Q&A: Scorpions' Rudolf Schenker Talks Retirement, Friendship, Success and Getting Chicks
Scorpions' Rudolph Schenker
Since The Scorpions didn't reach great commercial success until the late '70s and early '80s, many people don't realize that some form of the band has been around since 1965. 45 years later, and massive hits from the '80s such as "Rock You Like a Hurricane" and "No One Like You" are still prominently featured at gentleman's clubs worldwide.
Guitarist Rudolph Schenker launched the band from Hanover, Germany, all those years ago and he ultimately made the decision for The Scorpions to retire after its current tour.
Speaking over the phone from Quebec, Schenker was kind enough to converse about a variety of topics--even answering a question we asked him in German.
Will this really be the final tour? Some bands like The Who seem to have had a least a dozen "final tours."
Look, we made the decision to retire. It was an instinct. We just had the feeling that it was the right time. The new album [Sting in the Tail] is a good way to go out. I think the new album really got to the essence of The Scorpions. After over 40 years, things get difficult. We tried to adapt to the music business--even changed our sound up a bit on a couple of albums. But it's better to be back and to end with our old sound. Klaus [Meine] and me, we are both 62. We have another three years for this last tour and we know that we can still deliver. We have a great set list and a fantastic production. We've sold out shows from Moscow to Prague and we are looking forward to seeing big crowds in the states. When we finish this tour, Klaus and I will be 65. To go onstage again and sing "Bad Boys Going Wild," well, it sounds stupid. It's better when you can control the situation. It's always difficult to make these big decisions. We know that we are all not getting any fitter. Right now, we can still deliver at 150 percent. In five years, I don't know.
The band has been around, in some form, for 45 years. In that
time, you've sold over 100 million albums. How do you account for the
band's success and longevity?
We're Germans and, if you can make it out of Germany, you can make it. You have to find the right people. You have to have the right chemistry, to be strong enough to deliver the goods in foreign countries. We played a style of music that is normally associated with England, not Germany. You have to be better than other English and American acts and I think we did this. Plus, this band is composed of a bunch of friends and we've always spread an idea of friendship. When I first heard Little Richard, that music gave me a feeling that there was something to live for and perhaps our music had that same effect on some people. When I saw The Rolling Stones and The Beatles in Germany, I saw four or five friends playing together. That gave me my vision. The Scorpions have tried to make the right decisions. I think the writing team of Klaus and I wrote some outstanding songs. We didn't want to be a German band. We wanted to be a global band. I think we were positive role models for a lot of bands. I remember when Bon Jovi came with us to Japan, they were willing to listen and then they found success. It's all about vision and friendship. If you put it all together, you have a great career for forty years.
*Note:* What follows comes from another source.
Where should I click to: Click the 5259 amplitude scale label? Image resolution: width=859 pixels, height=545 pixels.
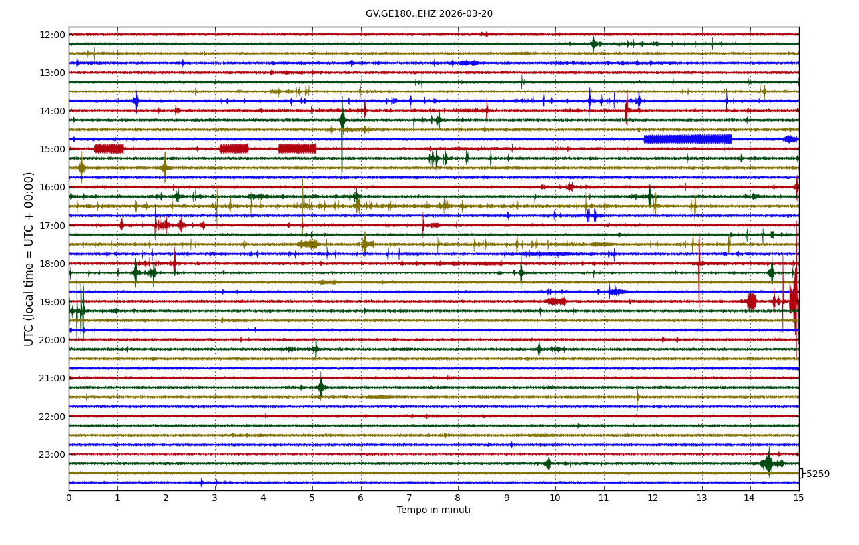click(x=818, y=474)
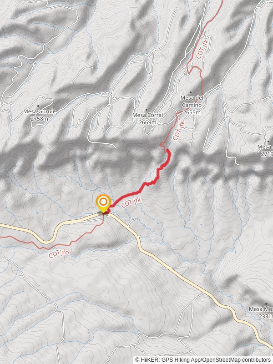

You said you were excited about the set list for the current tour. Does a
band like The Scorpions owe it to the audience to play the hits?
Of course. Now, the set lists are a bit different when we play Europe. We play all the hits plus three songs from the new album. The feedback on our website has been very positive. Klaus did have the flu for a couple of shows and his voice was fucked up, so we had to shorten the list a bit. But now, it's back to two hours of our best music. It's a party, with big '80s production values.
The new album has a production style very similar to the band's '80s
heyday. Was that because you did not want to mess with a successful
It was really the producers, the Swedish guys [Mikael Andersson and Martin Hansen]. They really wanted to bring us back to that polished, American-style production. The producers were big fans. They wanted the big guitar riffs and good melodies. We wanted to connect with the people. For nearly 18 years, people have been asking us, why don't you make an album like Blackout? Sometimes, we have said that we've done that already, but I think the time now is right for a return to that sound. There seems to be an '80s comeback and we want to surf that wave. Then, we decided to make this the last one we will ever do. Of course, classic rock never goes away. Look at bands like Metallica and Green Day. They are basically classic rock bands now. Grunge and punk bands are now doing the classic rock thing. When you learn to play a guitar, you become a classic rock band.
When you play Dallas, are you going to invite fellow German Dirk
Nowitzki to the show?
Who is that?
He's the basketball star from Germany who plays for the Dallas
Ahh, why not?
Are you familiar with the German singer Heino?
I became a rock musician because I hated his music. That's schlagger music. I never listen to this kind of music but I know who Heino is.
I have a question in German. Wer mehr Frauen bekommt, Sie oder Heino?
[Who gets more women, you or Heino?]
[Laughs.] Of course us! You know why? We are younger. Heino gets the women over 60. We have some younger guys in the band who attract the younger chicks and give us more possibilities.